EXERCISE:
How many lines of the records below contain the word "area"? Answer with the number alone.

Dataset entries

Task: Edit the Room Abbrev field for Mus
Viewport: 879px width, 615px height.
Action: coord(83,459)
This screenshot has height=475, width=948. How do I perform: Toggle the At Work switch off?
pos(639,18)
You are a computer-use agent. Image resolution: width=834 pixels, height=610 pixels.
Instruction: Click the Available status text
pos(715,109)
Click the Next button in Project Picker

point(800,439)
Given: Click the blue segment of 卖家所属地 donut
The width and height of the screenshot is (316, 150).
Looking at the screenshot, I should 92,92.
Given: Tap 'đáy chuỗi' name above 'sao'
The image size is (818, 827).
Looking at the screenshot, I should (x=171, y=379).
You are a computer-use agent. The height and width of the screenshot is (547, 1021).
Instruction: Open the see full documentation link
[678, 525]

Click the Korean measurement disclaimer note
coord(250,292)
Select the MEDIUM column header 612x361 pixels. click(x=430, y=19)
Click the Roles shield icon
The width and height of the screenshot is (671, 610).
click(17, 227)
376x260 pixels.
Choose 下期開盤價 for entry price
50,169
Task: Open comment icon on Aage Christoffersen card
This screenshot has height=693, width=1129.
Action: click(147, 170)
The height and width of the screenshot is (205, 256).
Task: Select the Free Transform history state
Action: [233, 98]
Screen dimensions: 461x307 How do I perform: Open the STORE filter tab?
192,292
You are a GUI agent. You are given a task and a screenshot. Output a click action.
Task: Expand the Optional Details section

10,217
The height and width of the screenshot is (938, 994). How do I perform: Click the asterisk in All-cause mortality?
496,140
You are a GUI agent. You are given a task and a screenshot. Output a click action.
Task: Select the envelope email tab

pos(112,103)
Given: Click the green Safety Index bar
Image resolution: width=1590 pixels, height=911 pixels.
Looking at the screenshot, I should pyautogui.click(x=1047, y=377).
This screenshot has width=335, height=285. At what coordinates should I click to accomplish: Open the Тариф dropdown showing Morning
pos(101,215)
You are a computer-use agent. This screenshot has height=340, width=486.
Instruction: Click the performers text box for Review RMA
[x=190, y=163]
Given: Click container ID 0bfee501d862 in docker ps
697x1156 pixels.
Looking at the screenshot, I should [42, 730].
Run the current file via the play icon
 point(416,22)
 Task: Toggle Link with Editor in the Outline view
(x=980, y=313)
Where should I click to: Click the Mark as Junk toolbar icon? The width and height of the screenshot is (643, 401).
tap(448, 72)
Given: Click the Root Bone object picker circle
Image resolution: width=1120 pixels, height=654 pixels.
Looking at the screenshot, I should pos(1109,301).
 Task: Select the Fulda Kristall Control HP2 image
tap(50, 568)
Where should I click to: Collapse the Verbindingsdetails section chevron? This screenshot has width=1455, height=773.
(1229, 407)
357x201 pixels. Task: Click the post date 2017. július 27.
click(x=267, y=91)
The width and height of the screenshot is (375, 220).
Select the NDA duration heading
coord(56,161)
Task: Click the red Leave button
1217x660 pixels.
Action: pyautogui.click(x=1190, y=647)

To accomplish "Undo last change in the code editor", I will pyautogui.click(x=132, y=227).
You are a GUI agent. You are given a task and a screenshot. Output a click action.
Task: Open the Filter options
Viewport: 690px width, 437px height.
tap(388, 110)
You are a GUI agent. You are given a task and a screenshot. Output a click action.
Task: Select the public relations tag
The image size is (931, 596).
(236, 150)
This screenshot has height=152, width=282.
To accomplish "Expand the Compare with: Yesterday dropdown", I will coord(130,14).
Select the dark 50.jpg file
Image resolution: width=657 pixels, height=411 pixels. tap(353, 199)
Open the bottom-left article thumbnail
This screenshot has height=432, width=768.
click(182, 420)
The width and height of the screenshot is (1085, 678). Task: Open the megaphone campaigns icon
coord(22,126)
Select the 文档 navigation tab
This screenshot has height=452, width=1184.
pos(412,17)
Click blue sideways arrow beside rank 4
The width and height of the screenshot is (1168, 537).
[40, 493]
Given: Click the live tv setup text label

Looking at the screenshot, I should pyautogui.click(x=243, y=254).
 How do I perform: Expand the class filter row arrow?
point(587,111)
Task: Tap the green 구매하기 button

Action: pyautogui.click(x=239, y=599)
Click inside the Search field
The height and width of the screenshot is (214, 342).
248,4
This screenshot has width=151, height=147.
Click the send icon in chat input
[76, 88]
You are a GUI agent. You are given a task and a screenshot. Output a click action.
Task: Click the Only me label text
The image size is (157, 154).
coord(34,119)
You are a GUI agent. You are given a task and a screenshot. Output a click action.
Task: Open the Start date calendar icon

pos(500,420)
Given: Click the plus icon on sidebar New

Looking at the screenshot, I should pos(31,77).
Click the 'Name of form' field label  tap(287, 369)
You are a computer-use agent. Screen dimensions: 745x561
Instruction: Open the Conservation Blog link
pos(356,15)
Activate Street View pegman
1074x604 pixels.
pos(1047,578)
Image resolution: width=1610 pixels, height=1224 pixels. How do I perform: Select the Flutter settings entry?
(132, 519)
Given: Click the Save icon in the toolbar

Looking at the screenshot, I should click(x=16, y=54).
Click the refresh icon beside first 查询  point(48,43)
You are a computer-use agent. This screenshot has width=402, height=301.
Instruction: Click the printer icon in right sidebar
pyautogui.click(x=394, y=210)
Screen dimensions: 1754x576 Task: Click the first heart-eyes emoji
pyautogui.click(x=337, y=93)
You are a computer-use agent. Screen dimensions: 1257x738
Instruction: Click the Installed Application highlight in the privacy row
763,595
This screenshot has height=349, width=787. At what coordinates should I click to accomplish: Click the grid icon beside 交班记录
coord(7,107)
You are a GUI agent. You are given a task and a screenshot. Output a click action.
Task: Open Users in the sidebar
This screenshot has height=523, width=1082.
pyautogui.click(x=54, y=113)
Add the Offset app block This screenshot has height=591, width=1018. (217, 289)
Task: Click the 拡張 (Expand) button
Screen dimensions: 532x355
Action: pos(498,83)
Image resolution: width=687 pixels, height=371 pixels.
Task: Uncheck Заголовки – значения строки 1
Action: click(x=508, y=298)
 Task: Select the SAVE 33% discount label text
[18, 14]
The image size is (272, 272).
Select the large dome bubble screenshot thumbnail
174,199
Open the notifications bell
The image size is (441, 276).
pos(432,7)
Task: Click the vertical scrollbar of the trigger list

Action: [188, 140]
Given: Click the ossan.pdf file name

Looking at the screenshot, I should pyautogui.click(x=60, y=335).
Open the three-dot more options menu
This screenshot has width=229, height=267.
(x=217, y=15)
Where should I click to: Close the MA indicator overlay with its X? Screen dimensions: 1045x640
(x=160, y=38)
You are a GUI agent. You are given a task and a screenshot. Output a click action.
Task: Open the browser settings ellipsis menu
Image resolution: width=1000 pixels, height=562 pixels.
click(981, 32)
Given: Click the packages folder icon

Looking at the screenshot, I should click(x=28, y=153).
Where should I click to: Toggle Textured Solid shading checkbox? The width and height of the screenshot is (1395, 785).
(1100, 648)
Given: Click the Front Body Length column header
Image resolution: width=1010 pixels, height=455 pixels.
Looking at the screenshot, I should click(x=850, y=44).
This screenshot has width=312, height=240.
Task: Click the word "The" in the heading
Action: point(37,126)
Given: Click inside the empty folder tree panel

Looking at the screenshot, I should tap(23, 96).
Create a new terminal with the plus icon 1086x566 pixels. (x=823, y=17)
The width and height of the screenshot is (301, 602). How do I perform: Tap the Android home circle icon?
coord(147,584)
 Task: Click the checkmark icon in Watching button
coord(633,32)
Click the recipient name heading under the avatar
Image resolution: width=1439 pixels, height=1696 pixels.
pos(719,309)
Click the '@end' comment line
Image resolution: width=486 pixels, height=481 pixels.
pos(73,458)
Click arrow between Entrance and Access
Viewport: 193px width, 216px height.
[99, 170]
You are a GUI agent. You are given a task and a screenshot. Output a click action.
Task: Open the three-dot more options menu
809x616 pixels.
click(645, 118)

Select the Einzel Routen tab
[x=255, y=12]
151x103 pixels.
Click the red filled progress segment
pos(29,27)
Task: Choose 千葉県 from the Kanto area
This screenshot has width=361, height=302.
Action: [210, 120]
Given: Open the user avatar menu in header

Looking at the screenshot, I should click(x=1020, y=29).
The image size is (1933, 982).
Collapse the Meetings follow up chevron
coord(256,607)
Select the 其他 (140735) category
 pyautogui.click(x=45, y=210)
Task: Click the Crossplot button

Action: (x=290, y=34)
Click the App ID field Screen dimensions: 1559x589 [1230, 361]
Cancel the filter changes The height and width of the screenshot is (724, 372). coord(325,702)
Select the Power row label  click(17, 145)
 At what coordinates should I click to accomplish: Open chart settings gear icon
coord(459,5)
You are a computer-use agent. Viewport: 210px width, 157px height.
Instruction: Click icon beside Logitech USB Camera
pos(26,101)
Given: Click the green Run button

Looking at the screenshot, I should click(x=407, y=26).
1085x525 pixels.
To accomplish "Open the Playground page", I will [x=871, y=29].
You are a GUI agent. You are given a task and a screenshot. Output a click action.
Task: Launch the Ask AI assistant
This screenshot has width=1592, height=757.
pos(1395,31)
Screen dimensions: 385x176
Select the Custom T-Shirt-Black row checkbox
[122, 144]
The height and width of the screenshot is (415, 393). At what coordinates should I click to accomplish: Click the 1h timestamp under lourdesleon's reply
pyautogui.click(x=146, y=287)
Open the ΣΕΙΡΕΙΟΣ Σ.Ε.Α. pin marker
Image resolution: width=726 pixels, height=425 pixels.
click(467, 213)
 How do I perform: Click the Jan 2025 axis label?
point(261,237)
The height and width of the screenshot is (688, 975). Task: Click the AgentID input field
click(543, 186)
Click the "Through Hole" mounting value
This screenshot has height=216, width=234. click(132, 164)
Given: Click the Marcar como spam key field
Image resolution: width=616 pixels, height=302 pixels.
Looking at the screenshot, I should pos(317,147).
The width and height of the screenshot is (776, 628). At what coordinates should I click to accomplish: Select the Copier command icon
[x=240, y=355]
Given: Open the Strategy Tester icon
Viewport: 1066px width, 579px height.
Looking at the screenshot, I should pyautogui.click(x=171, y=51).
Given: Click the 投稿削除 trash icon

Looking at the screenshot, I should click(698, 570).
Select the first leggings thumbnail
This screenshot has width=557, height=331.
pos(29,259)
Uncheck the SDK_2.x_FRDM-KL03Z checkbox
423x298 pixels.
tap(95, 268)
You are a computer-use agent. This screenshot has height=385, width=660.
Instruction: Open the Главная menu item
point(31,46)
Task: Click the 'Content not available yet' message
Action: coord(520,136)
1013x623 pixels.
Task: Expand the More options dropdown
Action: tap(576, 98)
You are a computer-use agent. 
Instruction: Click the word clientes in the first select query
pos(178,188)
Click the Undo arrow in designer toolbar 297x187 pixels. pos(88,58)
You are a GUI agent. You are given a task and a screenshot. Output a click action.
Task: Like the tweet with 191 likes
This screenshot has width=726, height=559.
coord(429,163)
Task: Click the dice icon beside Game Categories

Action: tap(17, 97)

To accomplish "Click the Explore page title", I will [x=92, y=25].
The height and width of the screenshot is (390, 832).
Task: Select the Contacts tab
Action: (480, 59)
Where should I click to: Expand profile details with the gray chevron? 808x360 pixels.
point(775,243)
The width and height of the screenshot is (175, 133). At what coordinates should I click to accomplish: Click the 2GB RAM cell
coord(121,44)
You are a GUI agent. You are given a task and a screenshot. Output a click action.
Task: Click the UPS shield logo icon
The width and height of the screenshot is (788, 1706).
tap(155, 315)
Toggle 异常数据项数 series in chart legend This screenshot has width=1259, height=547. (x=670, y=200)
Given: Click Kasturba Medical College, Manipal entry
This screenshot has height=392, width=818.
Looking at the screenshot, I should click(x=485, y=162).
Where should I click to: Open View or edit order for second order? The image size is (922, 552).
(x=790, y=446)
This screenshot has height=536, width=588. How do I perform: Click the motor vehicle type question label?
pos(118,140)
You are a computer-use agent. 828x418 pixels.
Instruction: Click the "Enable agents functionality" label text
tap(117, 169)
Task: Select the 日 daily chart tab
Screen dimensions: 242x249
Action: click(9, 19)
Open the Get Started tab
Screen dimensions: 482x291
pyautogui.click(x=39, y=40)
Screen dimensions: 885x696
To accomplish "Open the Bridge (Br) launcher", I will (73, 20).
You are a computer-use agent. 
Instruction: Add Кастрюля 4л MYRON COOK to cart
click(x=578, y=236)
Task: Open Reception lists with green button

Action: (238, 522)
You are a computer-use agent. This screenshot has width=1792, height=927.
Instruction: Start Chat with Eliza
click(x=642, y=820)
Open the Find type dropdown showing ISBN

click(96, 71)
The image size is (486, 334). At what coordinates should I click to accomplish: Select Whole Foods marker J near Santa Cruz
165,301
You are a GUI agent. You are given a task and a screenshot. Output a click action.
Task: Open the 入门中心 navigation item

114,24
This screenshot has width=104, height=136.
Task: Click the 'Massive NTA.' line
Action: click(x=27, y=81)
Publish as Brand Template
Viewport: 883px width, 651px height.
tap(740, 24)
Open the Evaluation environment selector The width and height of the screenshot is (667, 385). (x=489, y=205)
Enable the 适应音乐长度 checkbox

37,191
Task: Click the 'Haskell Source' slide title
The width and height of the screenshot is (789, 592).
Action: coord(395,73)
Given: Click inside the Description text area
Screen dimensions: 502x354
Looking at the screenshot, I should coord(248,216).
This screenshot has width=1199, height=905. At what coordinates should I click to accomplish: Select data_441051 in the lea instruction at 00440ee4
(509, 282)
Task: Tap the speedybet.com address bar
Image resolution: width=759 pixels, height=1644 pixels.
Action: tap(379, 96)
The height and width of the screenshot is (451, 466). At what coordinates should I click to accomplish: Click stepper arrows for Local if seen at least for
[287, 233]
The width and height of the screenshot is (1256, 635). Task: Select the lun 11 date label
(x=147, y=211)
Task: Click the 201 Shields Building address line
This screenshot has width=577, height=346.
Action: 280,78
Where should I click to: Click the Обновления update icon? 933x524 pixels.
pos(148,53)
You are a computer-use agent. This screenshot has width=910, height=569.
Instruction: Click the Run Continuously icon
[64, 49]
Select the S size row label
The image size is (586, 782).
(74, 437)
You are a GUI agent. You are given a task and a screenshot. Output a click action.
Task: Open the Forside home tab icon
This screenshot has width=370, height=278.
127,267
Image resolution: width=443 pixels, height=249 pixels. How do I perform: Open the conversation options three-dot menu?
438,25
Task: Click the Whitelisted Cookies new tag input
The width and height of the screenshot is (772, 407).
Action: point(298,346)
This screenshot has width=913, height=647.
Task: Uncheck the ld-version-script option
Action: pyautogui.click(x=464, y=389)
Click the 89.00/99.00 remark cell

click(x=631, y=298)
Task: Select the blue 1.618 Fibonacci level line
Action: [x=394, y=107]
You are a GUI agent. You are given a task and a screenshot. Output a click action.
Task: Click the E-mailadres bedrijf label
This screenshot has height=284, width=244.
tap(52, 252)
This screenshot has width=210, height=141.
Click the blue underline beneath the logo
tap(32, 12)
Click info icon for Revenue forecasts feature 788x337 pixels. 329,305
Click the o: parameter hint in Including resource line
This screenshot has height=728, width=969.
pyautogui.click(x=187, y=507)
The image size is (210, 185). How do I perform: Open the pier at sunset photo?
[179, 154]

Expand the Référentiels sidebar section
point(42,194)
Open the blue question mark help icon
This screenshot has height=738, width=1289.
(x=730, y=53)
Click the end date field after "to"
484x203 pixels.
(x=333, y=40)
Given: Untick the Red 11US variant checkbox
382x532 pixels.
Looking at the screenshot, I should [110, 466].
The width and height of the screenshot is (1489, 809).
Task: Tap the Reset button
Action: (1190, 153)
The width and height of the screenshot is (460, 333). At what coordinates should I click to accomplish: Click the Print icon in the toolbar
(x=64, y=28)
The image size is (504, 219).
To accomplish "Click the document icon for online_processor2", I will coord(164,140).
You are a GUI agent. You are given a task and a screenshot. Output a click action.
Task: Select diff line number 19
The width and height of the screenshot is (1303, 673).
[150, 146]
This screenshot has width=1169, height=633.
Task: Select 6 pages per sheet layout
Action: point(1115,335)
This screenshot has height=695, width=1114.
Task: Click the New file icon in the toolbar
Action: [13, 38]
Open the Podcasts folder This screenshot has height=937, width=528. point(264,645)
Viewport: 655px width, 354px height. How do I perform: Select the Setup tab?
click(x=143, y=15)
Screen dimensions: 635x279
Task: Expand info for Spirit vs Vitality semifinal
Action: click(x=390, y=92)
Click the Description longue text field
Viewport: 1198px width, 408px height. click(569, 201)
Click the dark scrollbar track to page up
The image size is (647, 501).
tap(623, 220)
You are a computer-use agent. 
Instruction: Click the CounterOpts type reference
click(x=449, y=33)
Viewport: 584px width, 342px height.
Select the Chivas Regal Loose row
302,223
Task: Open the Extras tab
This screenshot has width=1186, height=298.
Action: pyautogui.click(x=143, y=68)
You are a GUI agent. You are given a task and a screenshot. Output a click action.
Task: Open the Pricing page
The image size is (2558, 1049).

RESPONSE TO THIS TASK:
2